---------- Text provided ----------

Train Power for Endurance?

A couple of months ago you I spoke to you about the reasons for including power in your training. This week I thought I would continue that thought with respect to endurance athletes… WHAT?! Yup, training power in endurance athletes is a strategy you can use to enhance your ability to run a marathon or complete that rather intimidating triathlon.

Starting with the basics, an endurance athlete must be capable of slowly and efficiently metabolizing energy stores such as glucose and proteins to maintain speed cadence throughout a race. Their body’s aerobic energy system will have been trained to withstand hours of constant output. Joints are strengthened to adapt to the constant impact received with each running stride. With that said, looks like we have a pretty well trained distance athlete. I will not argue with that, but my one question will be, how fast are you?

Having the ability to maintain speeds for hours on end is an accomplishment on its own but as an athlete, is that enough?

---------- Data section ----------

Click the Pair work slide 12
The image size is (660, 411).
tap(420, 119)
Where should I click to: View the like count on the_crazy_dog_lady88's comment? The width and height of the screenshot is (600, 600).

----------

Problem 1: In the text on training power for endurance, what is the author's one question for the well-trained distance athlete?
Problem 2: Repeat word for word the part of the text on training power for endurance that begins at the words "A couple of" and stops after "fast are you?".
Problem 3: Proceed with the text on training power for endurance, writing on from its last sentence.

Exercise output 1: How fast are you?

Exercise output 2:
A couple of months ago you I spoke to you about the reasons for including power in your training. This week I thought I would continue that thought with respect to endurance athletes… WHAT?! Yup, training power in endurance athletes is a strategy you can use to enhance your ability to run a marathon or complete that rather intimidating triathlon.

Starting with the basics, an endurance athlete must be capable of slowly and efficiently metabolizing energy stores such as glucose and proteins to maintain speed cadence throughout a race. Their body’s aerobic energy system will have been trained to withstand hours of constant output. Joints are strengthened to adapt to the constant impact received with each running stride. With that said, looks like we have a pretty well trained distance athlete. I will not argue with that, but my one question will be, how fast are you?

Exercise output 3:
Long distance events are very much an individual sport. This means that intrinsic goals are most often set with regards to time. You find yourself in a constant chase of that personal best time, with every step fighting that inner demon telling you it can’t be done. Oh I can, and I will! How do you get faster? Most would say, run more. In my experience, training the body on slow repetitive movement can create amazing efficiency, but not develop the kind of speed required to blast though your PB.

Going back to my previous post, the nervous system has this amazing ability to generate lightning fast signals to your muscles allowing them to react/contract faster. In essence, training to increase the body’s power output within each stride can generate a faster cadence during a race. This applies to all endurance activities, running, swimming, cycling, rowing etc.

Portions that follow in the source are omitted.